In 2010, the updated Global Strategy for Plant Conservation (GSPC) of the U.N. Convention on Biological Diversity included as its first target (Target 1) the need for ‘An online flora of all known plants.’ With this background in mind, in January 2012 in St Louis, Missouri, U.S.A., representatives from four institutions: the Missouri Botanical Garden, the New York Botanical Garden, the Royal Botanic Garden Edinburgh, and the Royal Botanic Gardens, Kew (all members of the Global Partnership for Plant Conservation, GPPC) took the initiative to meet and discuss how to achieve GSPC Target 1 by 2020. The meeting resulted in a proposed outline of the scope and content of a World Flora Online (WFO), as well as a decision to form an international consortium of institutions and organisations to collaborate on providing that content.
The WFO project was subsequently launched in India, at an event held during the 11th Conference of the Parties to the Convention on Biological Diversity in October 2012 where the COP also adopted a decision welcoming the WFO initiative. In January 2013 a Memorandum of Understanding on the WFO was opened for signature. Up to the end of March 2023, 51 institutions and organisations had signed the MOU.
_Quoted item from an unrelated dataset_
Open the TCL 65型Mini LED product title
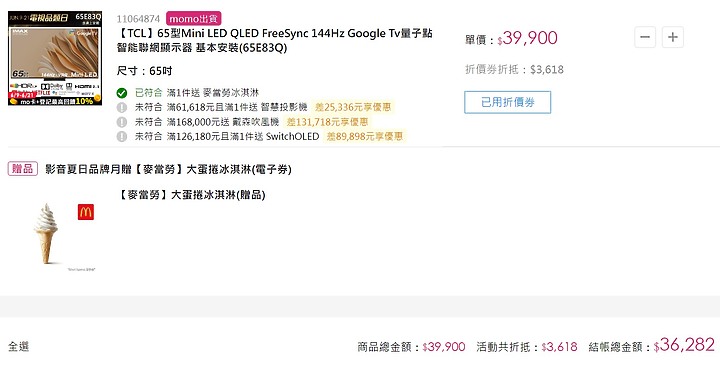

The WFO is an open-access, Web-based compendium of the world’s plant species. It is a collaborative, international project, building upon existing knowledge and published Floras, checklists and revisions but will also require the collection and generation of new information on poorly know plant groups and plants in unexplored regions.
The project represents a major step forward in developing a consolidated global information service on the world’s flora.